De uma forma mais prosaica, a necessidade de adoptar um outro estilo de vida vai-se tornando cada vez mais visível, ao nível da organização das comunidades, do desenvolvimento tecnológico (e esta dava azo a uma catrefada de links que tenho por aí perdidos já nem sei onde), das perspectivas empresariais, e de formas alternativas de desenvolvimento nos países mais pobres, que podemos apoiar directamente e sem o carácter hipócrita que tem muitas vezes a caridade e a ajuda, através do comércio justo.
Esta crise está a ter o condão de abanar as pessoas, de as fazer acordar, por vezes de uma forma forçada, para a necessidade de abandonar o individualismo e começar a valorizar a interdependência com os outros seres com que partilhamos este mundo, sejam humanos, sejam os outros seres vivos ou espaço físico, com os seus limites e restrições. É um movimento que cresce a olhos vistos. Não sei se vamos a tempo, mas espero que sim.
E pronto, lá foi mais um comentário quilométrico, para compensar o tempo que fico calada. Depois de tanto palavreado não me digas que não convenci, nem um bocadinho ;)

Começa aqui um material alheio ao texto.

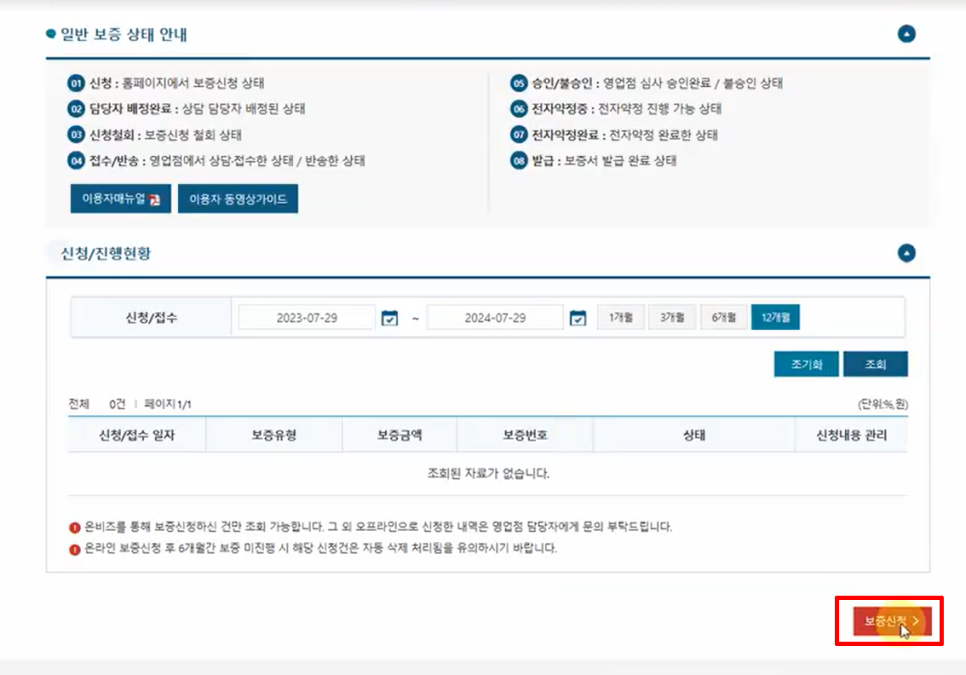Select the 12개월 period filter
Viewport: 966px width, 675px height.
pos(775,318)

Isto é que é pano para calções...
Tenho algumas “dúvidas” (não é a palavra exacta, mas...). A pergunta é simples: Todas essas formas alternativas de vida não serão tb produtos de consumo? E como podem chegar até nós sem se “desvirtuar”? O Yoga, por exemplo, não será uma moda para muita gente?
Desculpa, só estou a expressar a minha tosca e ignorante opinião.
Na idade do folhetim tudo se pode desvirtuar... como o ioga tem sido, claro. Mas não necessariamente. E são as sementes que estão a germinar, e vão crescer quando o clima for favorável, ou seja, quando a necessidade o obrigar. Bem, esta conversa dá para mais uma fábrica de calções, agora tenho mesmo que ir tratar da poaceira, depois volto cá, se quiseres ler mais um testamentozito ;)
Teresa respondo-te de uma forma muito simples: faz-me o favor de colocar este comentário quilométrico em post. E se tens mais testamentos destes na manga não os ponhas em comentário mas sim em post, por favor.
Pois é, podia pôr em post, assim sempre faço alguma coisa pelo blog antes que vocês me rifem como fizeram à jardineira ;)
Bem, a sério, ok, amanhã ponho em post, mais a resposta que prometi à Mofina. A manga anda um cadito rota, gasta, cansada, como já te disse... mas não há de durar para sempre.